[start of Provided passage]

Guys i just finished *limbo *and believe me, i couldn't get the head and tail of it. Its darn complicated and not clear at all. So i searched a bit and found the following info about the game and its ending :



Spoiler



If you’ve beaten this game, and have no idea what the hell just happened, let me put it simply: your character and your little sister(?) are straight up dead. After the credits roll, you see a broken treehouse in the top right corner of the screen. Tilt your eyes down a little bit, and you notice two swarms of flies hovering above the ground. Throughout the game, there are swarms of flies around dead things, so in my mind, flies = dead children. You two clearly fell out of this treehouse. In my mind, this game is one instance of your character (let’s call him Charles from now on) trying to escape Limbo: the place where children without original sin go after they die.

Now that we know our hero is dead, let’s turn our attention to the rest of the game. You awake in a forest, and you just wonder around for a while until you realize you’re in some pretty hostile territory. Giant spiders and bear-traps naturally spur the thought of “DO NOT WANT” in Charles’ head, and he tries to flee this area.

[end of Provided passage]

* [Set exercise 1]
Please recast the records, everything from the line containing "Viewport: 1200px width, 484px" down to the end of the records, as a Markdown table with a Row column numbering each line and a Line column holding the line itself. Skip blank lines.

[start of Data extract]

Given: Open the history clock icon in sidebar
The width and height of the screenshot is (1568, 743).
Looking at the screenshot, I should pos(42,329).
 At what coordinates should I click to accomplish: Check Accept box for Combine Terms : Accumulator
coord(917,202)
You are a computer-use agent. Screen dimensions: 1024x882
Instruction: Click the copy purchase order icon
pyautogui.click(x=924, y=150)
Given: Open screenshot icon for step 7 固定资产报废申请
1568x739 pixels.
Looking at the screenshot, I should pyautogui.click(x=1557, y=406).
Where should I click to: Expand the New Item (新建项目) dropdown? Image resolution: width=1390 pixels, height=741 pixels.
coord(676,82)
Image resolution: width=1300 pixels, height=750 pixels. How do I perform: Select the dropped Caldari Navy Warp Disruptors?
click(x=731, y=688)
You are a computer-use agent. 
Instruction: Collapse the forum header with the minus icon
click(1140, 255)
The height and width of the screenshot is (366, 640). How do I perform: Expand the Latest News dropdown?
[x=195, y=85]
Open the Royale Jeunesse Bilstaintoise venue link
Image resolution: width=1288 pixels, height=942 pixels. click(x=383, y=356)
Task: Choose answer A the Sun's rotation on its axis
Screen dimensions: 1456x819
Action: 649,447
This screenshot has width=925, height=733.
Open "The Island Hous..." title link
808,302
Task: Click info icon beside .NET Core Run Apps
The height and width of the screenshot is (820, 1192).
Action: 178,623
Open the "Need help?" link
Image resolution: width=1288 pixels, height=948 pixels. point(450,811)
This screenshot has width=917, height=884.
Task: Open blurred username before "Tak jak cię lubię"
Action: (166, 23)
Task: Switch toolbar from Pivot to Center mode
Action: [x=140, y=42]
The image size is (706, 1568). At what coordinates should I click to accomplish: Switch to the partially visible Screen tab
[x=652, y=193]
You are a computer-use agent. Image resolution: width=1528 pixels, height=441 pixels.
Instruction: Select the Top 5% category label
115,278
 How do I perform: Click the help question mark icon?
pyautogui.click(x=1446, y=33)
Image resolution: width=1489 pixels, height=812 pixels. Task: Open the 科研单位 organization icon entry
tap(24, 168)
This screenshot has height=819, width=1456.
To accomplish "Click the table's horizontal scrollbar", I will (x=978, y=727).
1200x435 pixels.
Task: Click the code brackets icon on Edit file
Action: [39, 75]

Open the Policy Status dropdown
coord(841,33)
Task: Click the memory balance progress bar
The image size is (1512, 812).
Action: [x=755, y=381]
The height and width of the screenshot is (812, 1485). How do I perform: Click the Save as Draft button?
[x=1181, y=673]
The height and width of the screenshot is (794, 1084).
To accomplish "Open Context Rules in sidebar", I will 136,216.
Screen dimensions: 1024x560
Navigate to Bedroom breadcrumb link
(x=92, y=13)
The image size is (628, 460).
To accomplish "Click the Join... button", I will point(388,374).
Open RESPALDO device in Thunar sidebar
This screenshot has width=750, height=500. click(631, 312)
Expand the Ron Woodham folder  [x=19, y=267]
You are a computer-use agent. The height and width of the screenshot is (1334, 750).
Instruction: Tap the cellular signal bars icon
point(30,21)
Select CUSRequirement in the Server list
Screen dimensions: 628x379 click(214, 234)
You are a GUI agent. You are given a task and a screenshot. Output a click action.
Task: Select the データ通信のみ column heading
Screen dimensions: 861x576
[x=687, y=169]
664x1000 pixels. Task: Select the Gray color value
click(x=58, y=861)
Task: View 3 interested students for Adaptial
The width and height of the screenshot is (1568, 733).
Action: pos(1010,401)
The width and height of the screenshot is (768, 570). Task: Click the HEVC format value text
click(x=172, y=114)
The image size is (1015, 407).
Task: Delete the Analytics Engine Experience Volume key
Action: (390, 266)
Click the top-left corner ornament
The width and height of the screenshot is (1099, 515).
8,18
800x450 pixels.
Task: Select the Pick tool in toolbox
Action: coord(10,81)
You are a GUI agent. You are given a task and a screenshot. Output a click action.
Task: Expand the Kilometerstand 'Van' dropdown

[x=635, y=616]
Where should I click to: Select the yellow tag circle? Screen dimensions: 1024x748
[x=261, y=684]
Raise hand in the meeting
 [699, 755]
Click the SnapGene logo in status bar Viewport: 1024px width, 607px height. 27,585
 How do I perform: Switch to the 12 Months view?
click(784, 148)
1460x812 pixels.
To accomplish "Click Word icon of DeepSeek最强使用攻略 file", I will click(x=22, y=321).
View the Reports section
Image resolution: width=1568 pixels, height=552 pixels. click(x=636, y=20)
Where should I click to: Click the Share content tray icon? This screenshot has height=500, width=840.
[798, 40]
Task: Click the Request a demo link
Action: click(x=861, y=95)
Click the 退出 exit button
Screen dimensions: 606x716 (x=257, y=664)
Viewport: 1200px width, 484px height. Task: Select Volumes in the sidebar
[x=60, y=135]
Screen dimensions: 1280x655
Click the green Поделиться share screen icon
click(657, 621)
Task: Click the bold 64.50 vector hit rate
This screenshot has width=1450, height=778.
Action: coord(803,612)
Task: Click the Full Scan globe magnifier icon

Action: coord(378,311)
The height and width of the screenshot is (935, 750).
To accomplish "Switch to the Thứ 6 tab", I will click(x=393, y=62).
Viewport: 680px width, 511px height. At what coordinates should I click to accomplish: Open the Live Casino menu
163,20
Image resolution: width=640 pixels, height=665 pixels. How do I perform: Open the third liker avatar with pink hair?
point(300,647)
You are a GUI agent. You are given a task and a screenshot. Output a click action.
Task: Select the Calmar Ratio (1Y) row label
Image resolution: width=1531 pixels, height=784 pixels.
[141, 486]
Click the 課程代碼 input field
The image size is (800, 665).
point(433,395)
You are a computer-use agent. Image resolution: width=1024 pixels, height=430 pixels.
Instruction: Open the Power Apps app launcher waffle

[end of Data extract]

* [Set exercise 2]
Echo the whole forum post about the game Limbo and its ending, word for word.

* [Full solution 1]
| Row | Line |
|---|---|
| 1 | Viewport: 1200px width, 484px height. Task: Select Volumes in the sidebar |
| 2 | [x=60, y=135] |
| 3 | Screen dimensions: 1280x655 |
| 4 | Click the green Поделиться share screen icon |
| 5 | click(657, 621) |
| 6 | Task: Click the bold 64.50 vector hit rate |
| 7 | This screenshot has width=1450, height=778. |
| 8 | Action: coord(803,612) |
| 9 | Task: Click the Full Scan globe magnifier icon |
| 10 | Action: coord(378,311) |
| 11 | The height and width of the screenshot is (935, 750). |
| 12 | To accomplish "Switch to the Thứ 6 tab", I will click(x=393, y=62). |
| 13 | Viewport: 680px width, 511px height. At what coordinates should I click to accomplish: Open the Live Casino menu |
| 14 | 163,20 |
| 15 | Image resolution: width=640 pixels, height=665 pixels. How do I perform: Open the third liker avatar with pink hair? |
| 16 | point(300,647) |
| 17 | You are a GUI agent. You are given a task and a screenshot. Output a click action. |
| 18 | Task: Select the Calmar Ratio (1Y) row label |
| 19 | Image resolution: width=1531 pixels, height=784 pixels. |
| 20 | [141, 486] |
| 21 | Click the 課程代碼 input field |
| 22 | The image size is (800, 665). |
| 23 | point(433,395) |
| 24 | You are a computer-use agent. Image resolution: width=1024 pixels, height=430 pixels. |
| 25 | Instruction: Open the Power Apps app launcher waffle |

* [Full solution 2]
Guys i just finished *limbo *and believe me, i couldn't get the head and tail of it. Its darn complicated and not clear at all. So i searched a bit and found the following info about the game and its ending :



Spoiler



If you’ve beaten this game, and have no idea what the hell just happened, let me put it simply: your character and your little sister(?) are straight up dead. After the credits roll, you see a broken treehouse in the top right corner of the screen. Tilt your eyes down a little bit, and you notice two swarms of flies hovering above the ground. Throughout the game, there are swarms of flies around dead things, so in my mind, flies = dead children. You two clearly fell out of this treehouse. In my mind, this game is one instance of your character (let’s call him Charles from now on) trying to escape Limbo: the place where children without original sin go after they die.

Now that we know our hero is dead, let’s turn our attention to the rest of the game. You awake in a forest, and you just wonder around for a while until you realize you’re in some pretty hostile territory. Giant spiders and bear-traps naturally spur the thought of “DO NOT WANT” in Charles’ head, and he tries to flee this area.